Most companies either try to measure too many metrics, or they measure none at all. Even those companies that only measure a few key things rarely look at their numbers enough in any meaningful way to give themselves any insight into the numbers.
We’ve all heard the saying before: We can’t manage what we don’t measure. However, the key is figuring out the “five w’s of metrics”: who should measure metrics, what to do with the data, when to look at these numbers, where to look for data, and, of course, why to measure at all.
Here are the absolute best basics to get you started.
Each business area of a company should have its own dashboard for metrics that rolls up to an overall dashboard for the entire company. To start with, though, think about what key numbers each business area should look at in order to determine if they’re successful and staying on track.
An easy way to come up with a list of key metrics is to sit all the people from a business area in a room. Show them the key goals for the company for the year and ask them to write down as many metrics or “Key Performance Indicators” (KPIs) that they think their business area should measure. Once you have this all-inclusive list, you’ll easily narrow them down to the TOP 10-15, and even the most critical TOP 5 meaningful metrics for that area.

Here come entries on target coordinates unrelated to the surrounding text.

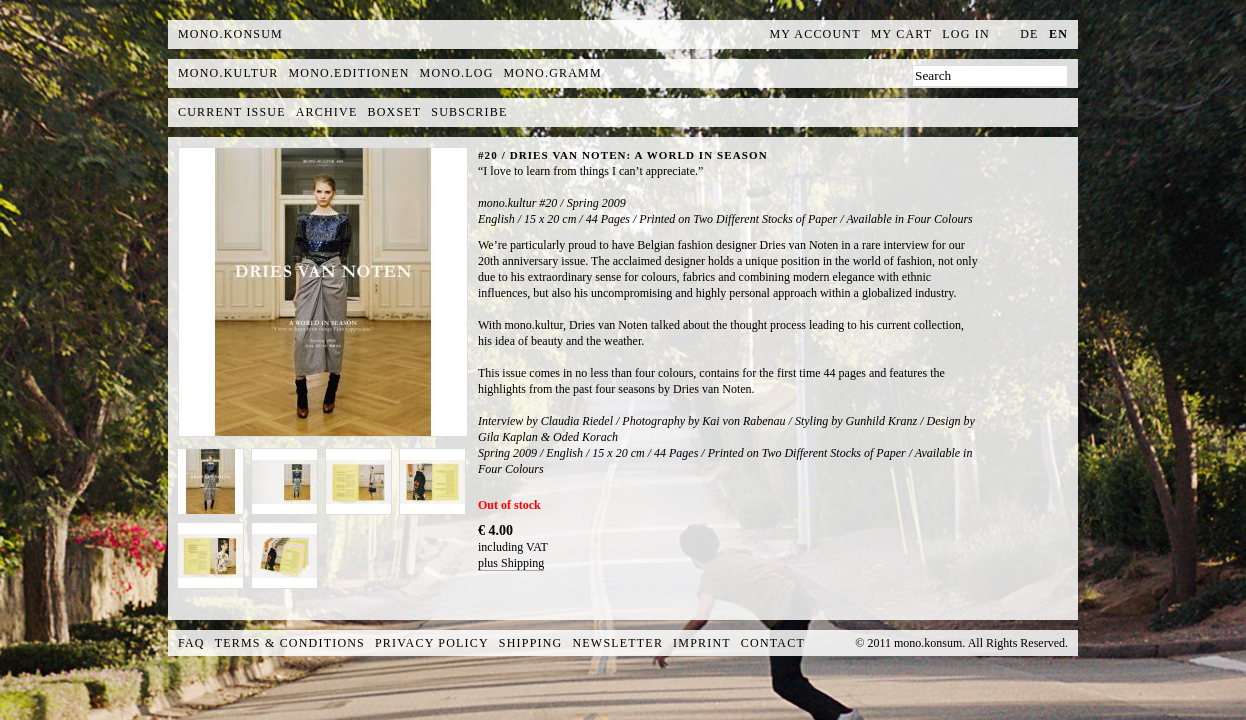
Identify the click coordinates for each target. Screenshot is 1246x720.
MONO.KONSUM (230, 34)
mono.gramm (553, 73)
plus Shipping (511, 563)
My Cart (902, 34)
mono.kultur (228, 73)
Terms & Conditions (290, 643)
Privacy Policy (432, 643)
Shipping (531, 643)
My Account (815, 34)
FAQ (191, 643)
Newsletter (617, 643)
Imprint (702, 643)
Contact (773, 643)
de (1029, 34)
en (1058, 34)
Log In (966, 34)
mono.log (457, 73)
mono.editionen (348, 73)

Once each business area’s metrics are nailed down, you should also be able to assign two to three key numbers to each person in that area. What are the key data points you can measure to help keep people focused, grade their performance, and keep them aligned with the important areas and numbers for the business unit they work in? In my role as a Business Coach or Business Mentor I have to help CEOs see the data they should be looking at.
Remember: it’s not about measuring everything. It’s about measuring and monitoring the right things.